Una fabbrica in cui si levigano ventole e turbine, pezzi di altre fabbriche stampati male, sbavati, incrostati o mal puliti.
«Hai già fatto il fresatore? Ti spiego.»
Il pezzo arriverà in postazione, lei dovrà mettere i guanti, la mascherina, accendere la macchina e fresarlo.
«Questa qui, guarda. Questa è la tua fresa.»
Un trapano dritto, senza impugnatura. In cima, invece della punta, c’è un cilindro rosa, di roccia, grande quanto un rullino di diapositive. La accenderà, si posizionerà e ci darà dentro.
«Scrosta, togli punte e angoli, lisci tutto bene e non lasciare bava.»
La polvere nell’aria filtrerà dalla mascherina: un po’ le rimarrà nel naso, un po’ le finirà nei polmoni assieme a microscopiche scaglie di metallo.
«Quando la punta è consumata nel cassetto ci sono i ricambi. Cerca di tener pulito.»
Pulisca. Non come a casa sua. So che non bada ai batuffoli, sporcaccione. Né ai peli in bagno. So tutto, cosa crede. Pulisca casa, che fa schifo. Sporcaccione.

Anticipi

Le cinque e dieci. I numeri rossi illuminano il pavimento. Brulica di insetti bianchi. Non li vedi ora, ma quando il sole filtrerà dalle tapparelle rimbalzando sul parquet, distinguerai quelli più grassi muoversi, avanzare, girare, tornare. Non adesso. Alle cinque e dieci non vedi niente. C’è un po’ di luna, ma è solo fluorescenza. Ti piace, la luna. D’estate, in veranda, guardi le nuvole passargli davanti. Alle cinque e dieci però devi dormire. Ti giri dall’altra parte, stringi gli occhi, poi li rilassi e ti godi i verdi, fucsia, gialli, rossi, arancioni. Rosa.
Niente. Ti concentri sul materasso, cerchi i buchi familiari, ti sistemi e stringi ancora gli occhi. I colori svampano. Rossi, forti, accesi, turbinano ricordandoti i ragazzi terribili, i colleghi ridenti: lavoratori più più. Quelli felici. C’è un giro di cocaina importante nella nuova fabbrica. Voci dicono che è il capo, ma non il capo officina, il capo capo, a fornire. Lui e un paio degli operai che si è portato dietro dalla filiale di Milano. L’altro giorno ne hai incontrato uno al bagno, mentre ti lavavi le mani.
«Devi andare in cesso? Vado io, eh?»
Era uscito quasi subito, paonazzo, sorriso tirato e occhi fuori.
«GRAZIE!»
Era corso in salone, strillando e fischiando.
«ALLORA, SI LAVORA O NON SI FA UN CAZZO!»
Con una risata aveva imbracciato la fresa ed era saltato a cavalcioni di una ventola per navi, senza neanche la mascherina. Lavoro duro.

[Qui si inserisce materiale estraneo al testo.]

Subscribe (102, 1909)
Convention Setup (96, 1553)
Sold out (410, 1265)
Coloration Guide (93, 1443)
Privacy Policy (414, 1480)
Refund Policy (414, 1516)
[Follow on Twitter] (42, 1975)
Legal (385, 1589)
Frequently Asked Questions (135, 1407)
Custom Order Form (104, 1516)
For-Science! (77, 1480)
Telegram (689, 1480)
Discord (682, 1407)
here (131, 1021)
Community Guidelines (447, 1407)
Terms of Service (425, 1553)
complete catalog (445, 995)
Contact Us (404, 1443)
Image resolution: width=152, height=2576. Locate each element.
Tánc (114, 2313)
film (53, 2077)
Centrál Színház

Ticchettio di unghie sul pavimento, un miagolio, e una massa pesante prende posto accanto a te. La spingi giù con una pedata. Puoi dormire, vuoi dormire, ma ti sibila una narice. Provi ad infilarti un dito nel naso per cercare la sporgenza che affila l’aria e la trovi, una crosta piatta e secca, dalla radice molliccia. La sradichi. Anche al buio sai che quella caccola, che stai per appallottolare e lanciare sul pavimento, è nera. Non verdastra o giallognola, no. È nera. Come il nero che incrosta una marmitta, o quello dentro un camino, o nei tubi di una stufa. Quello che tu e gli altri chiamate il cracio.
Tenti di riposare. Sdraiato. Immobile. Controlli il respiro, concentrandoti sulle ossa, affondando nel materasso. Scorporandoti. Aggiusti la gamba verso il muro e spostando il piede ti accorgi che l’alluce gratta le lenzuola. Lo tasti. C’è un pezzo d’unghia che sporge, rotto. Lo stacchi e lo butti per terra. Poi osservi la fluorescenza della luna mostrare vagamente l’armadio, la scrivania, il vuoto della stanza. I fili ai quali è attaccata la lampadina penzolano dal soffitto. Non hai il lampadario. Non serve. Un comodino farebbe comodo.
Ti siedi sul letto, appoggi una mano contro il muro. È freddo e rugoso. Anche tu sei freddo e rugoso, lo pensi e ti rendi conto che è il pensiero di uno che non dorme. Ti ributti sul letto e tenti di immaginare delle pecore, ma sono pigre, non saltano lo steccato. Stanno lì, ammassate, brucano. Non riesci a contarle. In mezzo alle pecore spunta il capo capo.
«Mi raccomando, non lasciamo sbavature, eh! Che poi le rimandano indietro!»
Sono spuntati anche i ragazzi terribili. Ridono, tosano. Non lasciano sbavature.
A furia di girarti il materasso si è spostato e batti in uno spigolo del letto. Il formicolio è lo stesso di quando hai preso la scossa da piccolo, infilando una spina nella presa. Quando passa, ti spremi la testa come per far uscire succo di cervello. Non esce niente. Fuori ti sembra più chiaro. Guardi la sveglia: le cinque e tredici.

Colleghi

Buongiorno! Ha dormito bene? Sì? Vada a cambiarsi. Lo spogliatoio è una stanza cinque per tre, addossati alle pareti ci sono armadietti in ferro senza serratura, non stretti, mi raccomando non segua le polemiche dei suoi colleghi! Nell’armadietto (largo!) metta i vestiti e il pranzo, e chiuda bene. No, non per i topi, le ho detto di non seguire le polemiche! Chiuda bene e basta! No, non c’è il lucchetto. Se ne compri uno, o si ingegni! Faccia come gli altri, un pezzo di cartone piegato, lo infila tra stipite e anta ed è a posto. Cosa fa, apre la finestra? È bloccata. Sono tutte bloccate. Col freddo che fa, guardi, meglio così. Per la puzza avete solo da lavarvi! Cos’è, crede di non puzzare lei? Quando sfila le scarpe viene su un odore così brusco che morsica il naso! Puzza lei, puzzano i suoi colleghi, puzzate tutti. Lavatevi di più! Segua l’algerino. A fine giornata si denuda e si infila in doccia. Prima di aprire l’acqua giostra la porta nei cardini fino a chiuderla, poi apre un filo d’acqua, così il pavimento si bagna poco.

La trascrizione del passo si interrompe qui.